§ **Data extract**:
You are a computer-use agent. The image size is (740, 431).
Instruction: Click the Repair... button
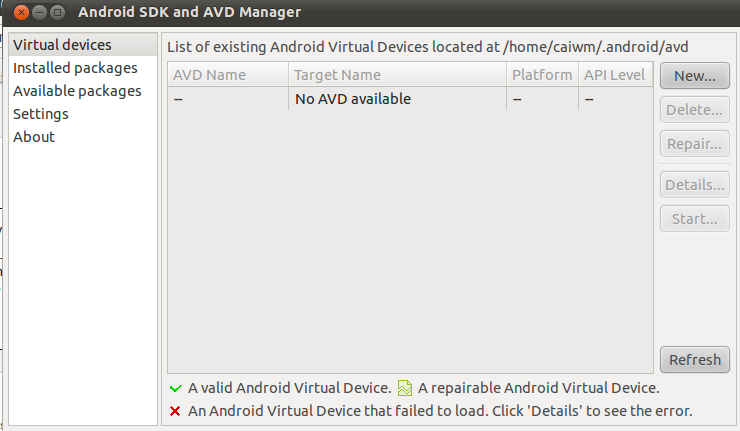pos(695,144)
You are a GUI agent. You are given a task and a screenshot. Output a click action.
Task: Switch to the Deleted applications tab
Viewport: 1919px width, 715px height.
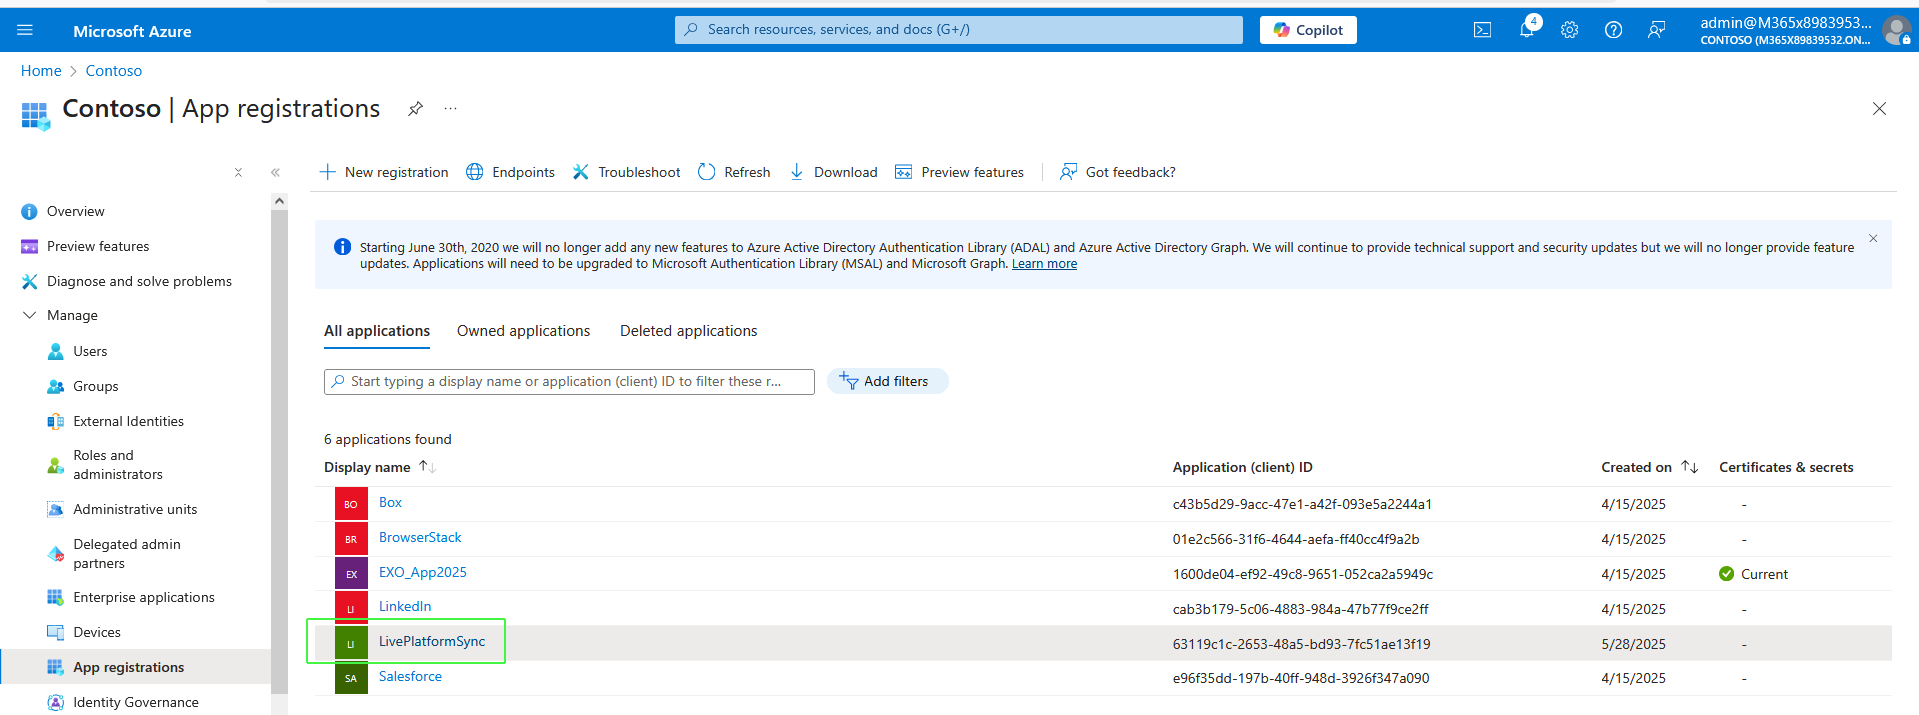click(688, 331)
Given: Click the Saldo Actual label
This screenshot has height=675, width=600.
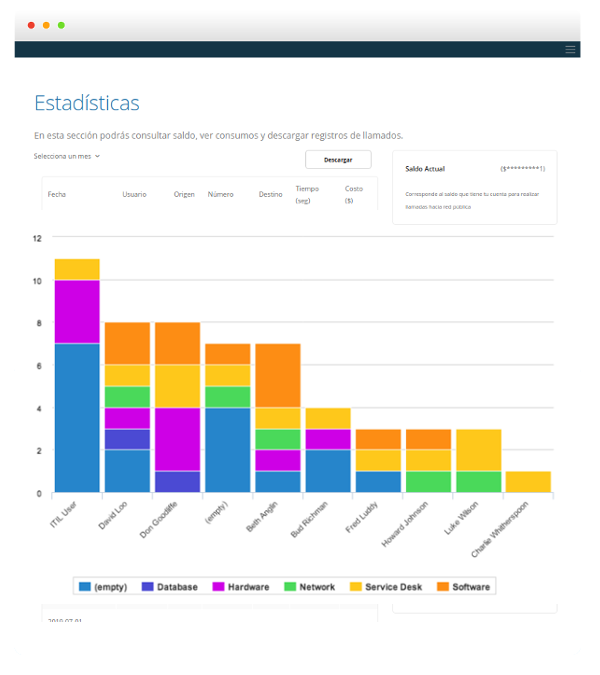Looking at the screenshot, I should (425, 169).
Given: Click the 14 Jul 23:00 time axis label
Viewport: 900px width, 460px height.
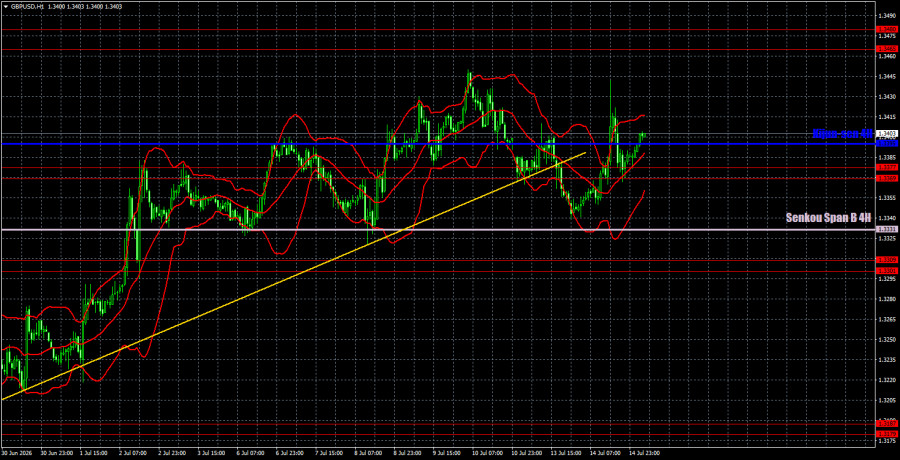Looking at the screenshot, I should pyautogui.click(x=646, y=453).
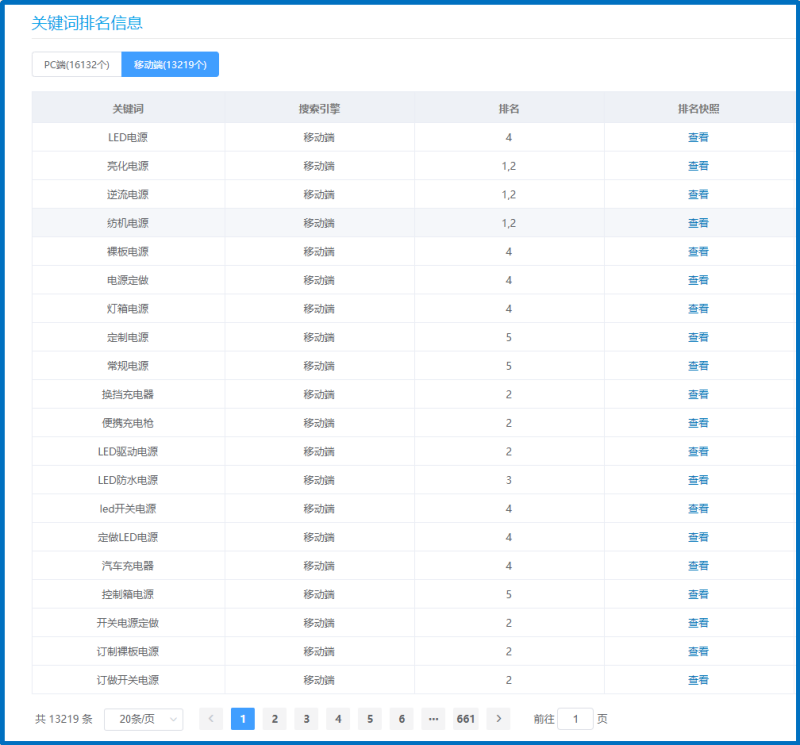Click the 关键词 column header
Viewport: 800px width, 745px height.
click(128, 108)
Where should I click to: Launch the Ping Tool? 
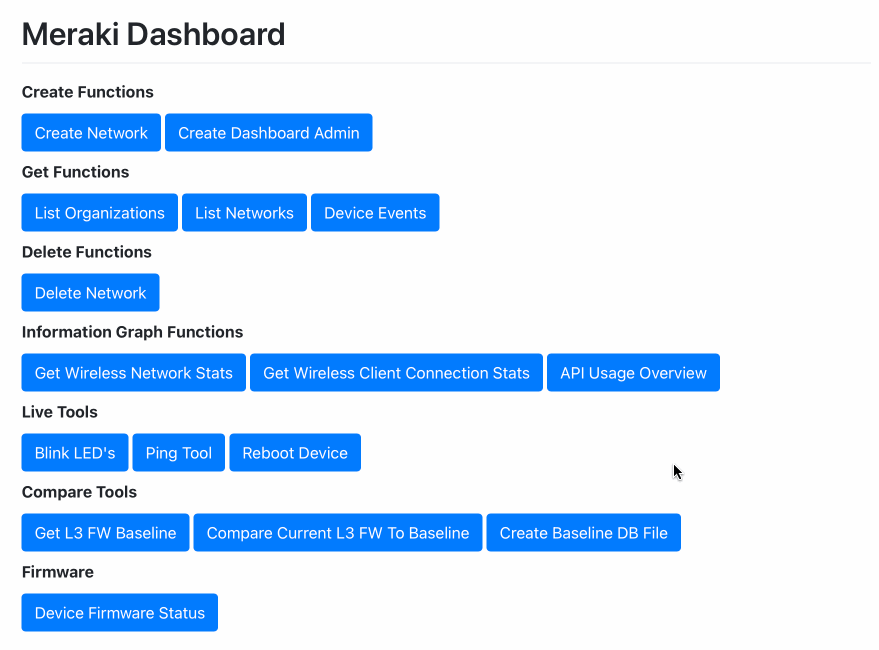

§ **Work to complete**: Retype, exactly as written, each line from the one containing "Given: Click the Saldo Actual label" through the end of the data above, and leave out every picture.

§ **Result**:
Given: Click the Saldo Actual label
This screenshot has height=675, width=600.
Looking at the screenshot, I should (425, 169).
Given: Click the 14 Jul 23:00 time axis label
Viewport: 900px width, 460px height.
Looking at the screenshot, I should pyautogui.click(x=646, y=453).
Click the 关键词 column header
Viewport: 800px width, 745px height.
click(128, 108)
Where should I click to: Launch the Ping Tool? 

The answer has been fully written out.